The response was brutal. The peso collapsed 15%, equities crumbled 48% in dollar terms — the second biggest one-day slump anywhere since 1950 — and the bond market crashed, with a 100-year bond that investors had recently gobbled up tumbling 20% as fears of yet another government default spiked.

“Yes, Argentina is a small economy. However, the last thing global markets want to see is another market-friendly government fall to populism and/or geopolitics,” Rabobank strategist Michael Every said.

He added the “wall of worry” also now includes: the trade war, Brexit, China, Hong Kong, Iran, Italy, Kashmir, North Korea, South China Sea, Turkey and Venezuela. “Did I miss anything with tired eyes?”

With so much uncertainty around, Europe’s traditional safety play, the 10-year German government bond, saw yields hit a new record low.
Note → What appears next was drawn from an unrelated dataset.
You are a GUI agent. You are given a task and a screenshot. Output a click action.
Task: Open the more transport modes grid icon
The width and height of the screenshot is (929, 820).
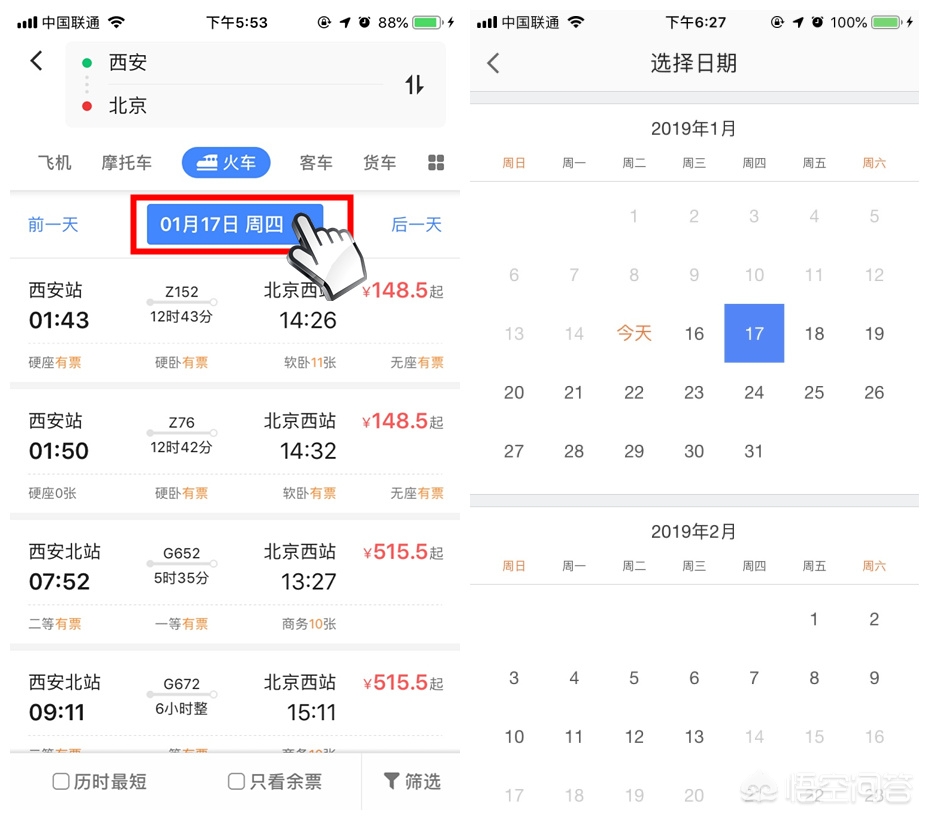point(436,162)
Equivalent US treasury yields were straining for their lowest in almost three years, gold was pinned close to six-year highs and the yen was within a whisker of a seven-month peak versus the dollar.

ING analysts said the yen was benefiting “from the best of both worlds”, pointing to general risk aversion and a rush to price in more interest rate cuts by the Federal Reserve. They think the yen, at ¥105.32 in Europe, will rally to ¥102/$ or ¥103/$ later in 2019.
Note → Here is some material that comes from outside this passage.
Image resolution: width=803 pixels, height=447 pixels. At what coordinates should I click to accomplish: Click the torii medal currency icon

There was also the danger that moves could be amplified as many traders and investors are off for European and US summer holidays. Yet, there was no shortage of gloomy news for investors looking to catch their breath from several months of market ructions.

Panic and chaos

The weeks-long protests in Hong Kong began in opposition to a bill allowing extraditions to mainland China but have quickly morphed into the biggest challenge to China’s authority over the city since it took Hong Kong back from Britain in 1997.
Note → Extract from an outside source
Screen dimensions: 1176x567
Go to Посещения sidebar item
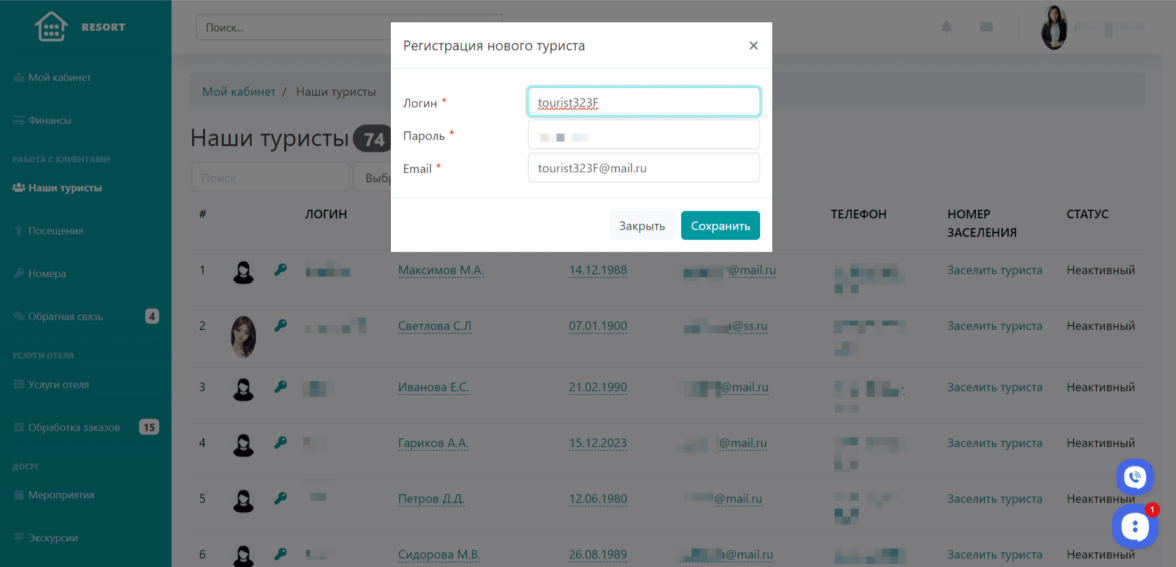[56, 231]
A state of “panic and chaos” now exists, the city’s embattled leader Carrie Lam said on Tuesday, defying fresh calls to quit.

As she spoke, the benchmark Hang Seng index hit a seven-month low. By the close, it had dropped 2.1%, dragging down markets across Asia and taking its losses past 6% since the protests began in June.

MSCI’s broadest index of Asia-Pacific shares skidded 1.2% as Chinese stocks and the Nikkei in Tokyo both fell about 1% ,too.

The dive for safety pushed gold up another 0.5% to $1.523 per ounce and its latest six-year high.

Oil prices, meanwhile, held their ground as expectations that major producers will continue to reduce supplies balanced out worries about sluggish economic growth.

Brent crude edged up to $58.74 while US West Texas Intermediate futures were flat at $54.81 a barrel.

It comes, too, with Saudi Arabia once again pushing plans to float its national oil company, Saudi Aramco, in what could be the world’s largest initial public offering (IPO).

“With Saudi Aramco reportedly eyeing an IPO once again, there is some support to the idea that Saudi Arabia has a heightened interest in strong crude prices and will cut its own output accordingly,” Vienna-based consultancy JBC Energy said.